## Exercise description
Where a record contains a picture, omit the picture and repeat the rest exactly.

Screenshot grounding data:

[Start of Attachment]

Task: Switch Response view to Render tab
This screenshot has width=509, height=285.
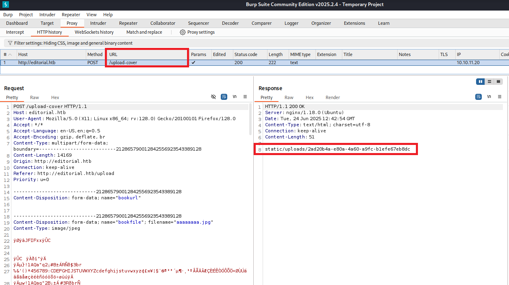Action: tap(333, 97)
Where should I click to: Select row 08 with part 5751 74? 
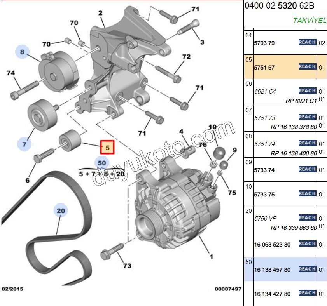[265, 144]
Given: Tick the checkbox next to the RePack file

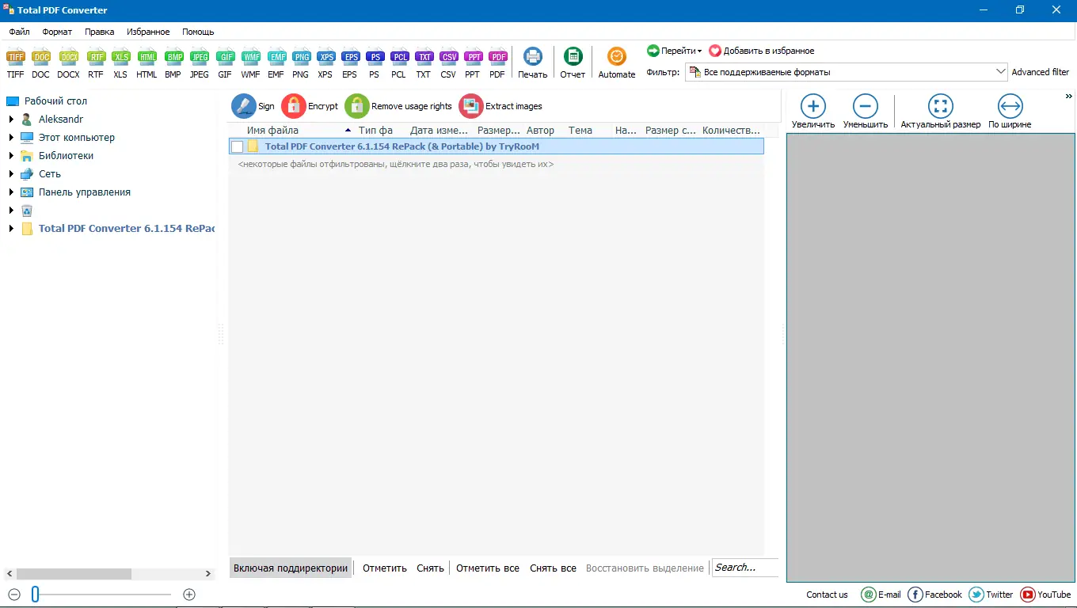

[End of Attachment]

## Result below
Task: Switch Response view to Render tab
This screenshot has width=509, height=285.
Action: tap(333, 97)
Where should I click to: Select row 08 with part 5751 74? 
[265, 144]
Given: Tick the checkbox next to the RePack file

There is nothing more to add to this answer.